Celestini bringt auch viel Erfahrung als Spieler mit. Von 2000 bis 2010 war er in Frankreich und Spanien tätig, unter anderem lief er für Marseille auf. Das Schweizer Nationaltrikot trug er 35 Mal. «Ich habe gelernt, dass es nicht nur einen Weg gibt», sagt Celestini. Er sei nun offener. Nach dem Ende der Profi-Karriere blieb er dem Sport treu. «Ich kann nicht leben ohne Fussball, dieser ist meine Leidenschaft», sagt Celestini.

Es tat ihm allerdings gut, dass er zunächst Kinder trainierte. «Fünf-, Sechsjährige kommen immer mit Freude. Es gibt keine Polemik, keine Negativität. Das war für mich eine Art Therapie, ich war nach den Jahren als Profi etwas müde. Weil ich es aber liebe, zu vermitteln, kehrte ich ins Fussballgeschäft zurück.»

2013 ging Celestini als Assistent von Bernd Schuster zu Malaga. Nach einer Saison war angedacht, mit dem Deutschen nach Wolfsburg weiterzuziehen. Das Engagement der beiden kam jedoch im letzten Moment nicht zu Stande. In der Folge erhielt Celestini vom italienischen Viertligisten Terracina die Möglichkeit, als Trainer einzusteigen. «Es war ein komisches Projekt. Aber ich dachte, ich war noch nie in Italien tätig, also probiere ich es», erinnert er sich. «Es war eine super Erfahrung, ich lernte viel.»

Gelernt abzuschalten

2015 übernahm er dann bei Lausanne, für die Waadtländer arbeitete er drei Jahre als Trainer, so lange wie noch in keinem anderen Verein. Während der Zeit bei den Waadtländern fiel es Celestini noch schwer abzuschalten, das gelingt ihm mittlerweile. «Ich suchte damals stets nach Lösungen, was nicht funktionieren kann. Es braucht die Fähigkeit, den Off-Knopf drücken zu können. Wenn du das nicht schaffst, dann siehst du die Realität nicht mehr. Es ist wichtig, andere Dinge zu machen, nur so bist du am nächsten Tag wieder frisch.» Celestini mag es, ins Kino oder ins Theater zu gehen.

Das Entscheidendste in seinem Job ist für ihn, authentisch zu sein. «Sonst hast du keine Glaubwürdigkeit.» Entscheidet er sich für etwas, dann steht er, was immer auch passiert, mit voller Überzeugung dahinter. Deshalb antwortet er auf die Frage nach einem Spiel, ob er etwas anders hätte machen können, stets mit Nein. «Es gibt so viele Sachen im Fussball, die nicht kontrolliert werden können», stellt Celestini klar.

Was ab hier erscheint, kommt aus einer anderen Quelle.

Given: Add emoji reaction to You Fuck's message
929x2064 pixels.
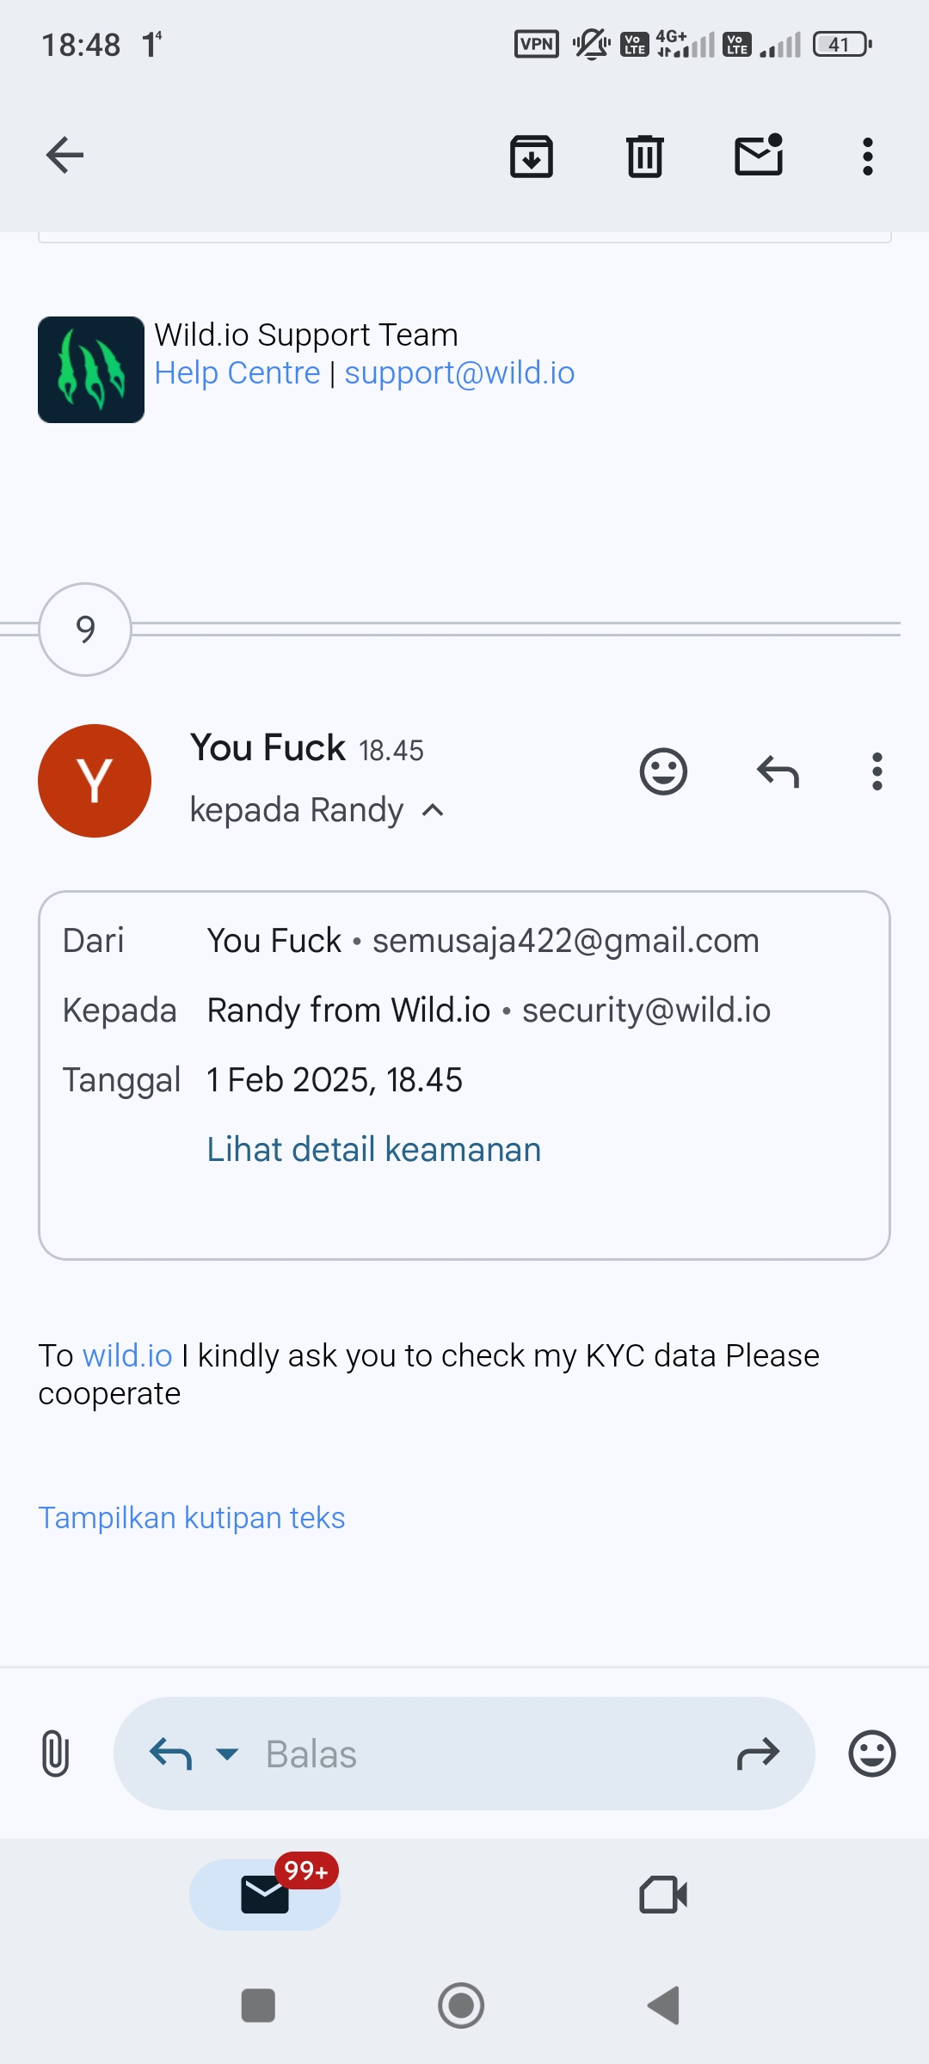Looking at the screenshot, I should click(x=663, y=771).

«Einfache» Zusammenarbeit mit Degen

Wenn jemand eine andere Meinung hat als er, bekundet er damit keine Probleme. Vielmehr bereitet ihm Mühe, wenn jemand nicht die Wahrheit sagt. «Ich bin transparent, ehrlich und eine starke Persönlichkeit», so Celestini. Genau das fordert er auch von seinem Gegenüber. Deshalb empfindet er die Zusammenarbeit mit dem temperamentvollen FCB-Präsidenten David Degen, der stets unverblümt ausspricht, was ihm durch den Kopf geht, als einfach.

Auch von Christian Constantin hält er viel, obwohl er bei Sion nach nur sechs Partien entlassen wurde. «Er sagte mir, dass die Mannschaft nicht die gleiche Werte habe wie ich und es deshalb nicht funktionieren könne. Wir hatten jedoch eine sehr gute Zeit zusammen, tranken jeden Freitag gemeinsam Kaffee», erzählt Celestini

Obwohl er in Lausanne geboren ist, bezeichnet er Spanien als sein Zuhause. «Ganz ehrlich, ich weiss nicht warum.» Jedoch verspürt er, wenn er in Madrid landet, ein Gefühl wie an keinem anderen Ort. Er hat dort während seinen fünf Jahren bei Getafe gelebt. «Es war sportlich eine fantastische Zeit.» Eine solche will er auch mit dem FCB wieder erleben, sein Ende Saison auslaufender Vertrag wurde am Freitag um zwei Jahre bis 2026 verlängert. Zuerst aber ist Abstiegskampf angesagt. Nächster Gegner ist am Samstag zu Hause Winterthur.